Galectin-3 does not interact with RNA directly

Egan L Peltan 1,2, Nicholas M Riley 3,4, Ryan A Flynn 5,6, David S Roberts 7,8, Carolyn R Bertozzi 9,10,11,
PMCID: PMC11648975  PMID: 37815932

Abstract

Galectin-3, well characterized as a glycan binding protein, has been identified as a putative RNA binding protein, possibly through participation in pre-mRNA maturation through interactions with splicosomes. Given recent developments with cell surface RNA biology, the putative dual-function nature of galectin-3 evokes a possible non-classical connection between glycobiology and RNA biology. However, with limited functional evidence of a direct RNA interaction, many molecular-level observations rely on affinity reagents and lack appropriate genetic controls. Thus, evidence of a direct interaction remains elusive. We demonstrate that antibodies raised to endogenous human galectin-3 can isolate RNA-protein crosslinks, but this activity remains insensitive to LGALS3 knock-out. Proteomic characterization of anti-galectin-3 IPs revealed enrichment of galectin-3, but high abundance of hnRNPA2B1, an abundant, well-characterized RNA-binding protein with weak homology to the N-terminal domain of galectin-3, in the isolate. Genetic ablation of HNRNPA2B1, but not LGALS3, eliminates the ability of the anti-galectin-3 antibodies to isolate RNA-protein crosslinks, implying either an indirect interaction or cross-reactivity. To address this, we introduced an epitope tag to the endogenous C-terminal locus of LGALS3. Isolation of the tagged galectin-3 failed to reveal any RNA-protein crosslinks. This result suggests that the galectin-3 does not directly interact with RNA and may be misidentified as an RNA-binding protein, at least in HeLa where the putative RNA associations were first identified. We encourage further investigation of this phenomenon employ gene deletions and, when possible, endogenous epitope tags to achieve the specificity required to evaluate potential interactions.

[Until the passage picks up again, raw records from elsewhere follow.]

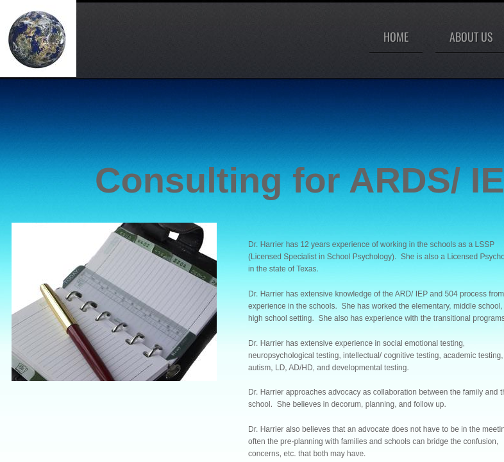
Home (395, 36)
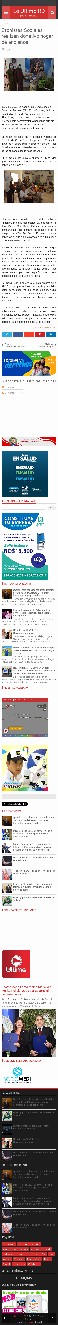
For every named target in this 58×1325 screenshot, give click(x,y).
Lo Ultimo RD (29, 11)
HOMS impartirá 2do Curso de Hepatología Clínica (28, 631)
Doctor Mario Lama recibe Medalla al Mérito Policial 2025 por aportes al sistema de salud (27, 990)
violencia (7, 1259)
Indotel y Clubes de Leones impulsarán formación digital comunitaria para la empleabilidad (33, 887)
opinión (24, 1249)
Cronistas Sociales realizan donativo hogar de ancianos (27, 36)
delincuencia (19, 1264)
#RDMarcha (33, 1264)
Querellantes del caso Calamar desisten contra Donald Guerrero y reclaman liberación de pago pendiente (33, 593)
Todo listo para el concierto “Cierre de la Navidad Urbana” (34, 872)
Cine (44, 1254)
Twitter (47, 1259)
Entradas (8, 387)
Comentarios (10, 392)
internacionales (10, 1249)
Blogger (30, 1322)
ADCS (38, 327)
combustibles (32, 1254)
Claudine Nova (49, 327)
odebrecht (8, 1254)
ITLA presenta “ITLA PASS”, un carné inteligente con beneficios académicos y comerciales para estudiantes (34, 670)
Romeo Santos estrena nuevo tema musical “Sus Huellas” (31, 1127)
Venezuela (19, 1259)
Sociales (35, 1244)
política (19, 1254)
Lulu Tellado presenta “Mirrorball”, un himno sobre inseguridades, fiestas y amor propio (32, 613)
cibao (51, 1254)
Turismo (35, 1249)
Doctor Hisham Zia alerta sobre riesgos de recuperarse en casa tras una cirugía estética (33, 650)
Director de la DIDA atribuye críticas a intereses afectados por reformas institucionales (32, 833)
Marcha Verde (34, 1259)
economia (46, 1249)
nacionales (23, 1244)
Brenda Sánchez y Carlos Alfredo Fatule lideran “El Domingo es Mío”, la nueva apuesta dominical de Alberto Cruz (33, 847)
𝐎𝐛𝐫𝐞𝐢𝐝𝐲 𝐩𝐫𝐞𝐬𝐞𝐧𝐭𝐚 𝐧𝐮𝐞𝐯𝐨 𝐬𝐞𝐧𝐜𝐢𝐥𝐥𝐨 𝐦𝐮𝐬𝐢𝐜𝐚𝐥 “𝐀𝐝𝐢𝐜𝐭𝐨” (33, 899)
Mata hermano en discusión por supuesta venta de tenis (34, 859)
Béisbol (6, 1264)
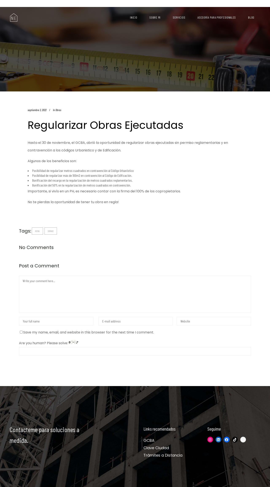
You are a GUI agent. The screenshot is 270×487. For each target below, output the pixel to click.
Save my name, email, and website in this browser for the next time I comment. (88, 332)
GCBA (148, 440)
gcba (37, 231)
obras (51, 231)
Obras (58, 110)
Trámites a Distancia (162, 455)
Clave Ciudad (156, 447)
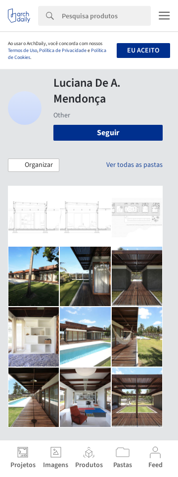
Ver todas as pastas (134, 165)
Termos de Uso (22, 50)
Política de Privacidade (63, 50)
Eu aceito (143, 50)
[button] (33, 165)
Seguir (108, 132)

Keywords: GALECTINS, Galectin-3, hnRNPA2B1, RNA-binding proteins

Introduction

Prior targeted and untargeted reports have identified members of the Galectin family as possible RNA binding proteins (Wang et al. 1995; Castello et al. 2012; Huang et al. 2018; Queiroz et al. 2019). Commonly understood to function on the cellular surface and in the extracellular matrix (Kuwabara et al. 2003; Vasta 2009; Ruvolo 2016; Thiemann and Baum 2016), galectins lack signal sequences, are synthesized on cytosolic ribosomes (Cho and Cummings 1995), and secreted through unconventional secretion mechanisms (Roff and Wang 1983; Cooper and Barondes 1990; Lindstedt et al. 1993; Sato et al. 1993; Mehul and Hughes 1997; Bänfer et al. 2018; Popa et al. 2018; Zhang et al. 2020; Davuluri et al. 2021). Cytosolic galectins are understood to sense and respond to endolysosomal membrane damage (Aits et al. 2015; Jia et al. 2018; Jia, Bissa et al. 2020a; Jia, Claude-Taupin et al. 2020b). The association between galectins and RNA was postulated in the early 1990s after the discovery of weak homology between the intrinsically disordered N-terminal domain of galectin-3 and members of the hnRNP series of RNA binding proteins (RBPs) (Jia and Wang 1988). This report was followed by a series of studies identifying galectins in the nucleus (Seve et al. 1985; Moutsatsos et al. 1986; Moutsatsos et al. 1987; Wang et al. 1991: 198; Sève et al. 1993; Hubert et al. 1995; Vyakarnam et al. 1998) and suggesting a role for galectin-3 in pre-mRNA splicing (Dagher et al. 1995; Wang et al. 1995; Vyakarnam et al. 1998; Park et al. 2001; Wang et al. 2006; Gray et al. 2008; Haudek et al. 2009; Voss et al. 2012; Patterson et al. 2015; Haudek et al. 2016). Further, recent RBP screens have identified galectin-3 as a candidate RNA binding protein (Castello et al. 2012; Huang et al. 2018; Queiroz et al. 2019).

However, unlike most RNA-binding proteins, galectin-3 lacks a canonical RNA-recognition motif suggesting a non-canonical mode of interaction (LGALS3 - Homo sapiens (Human) | UniProt). The potential RNA-binding function of galectins could represent a tantalizing link between cell-surface glycobiology and nuclear RNA biology, especially in light of recently identified cell-surface glycoRNAs (Flynn et al. 2021).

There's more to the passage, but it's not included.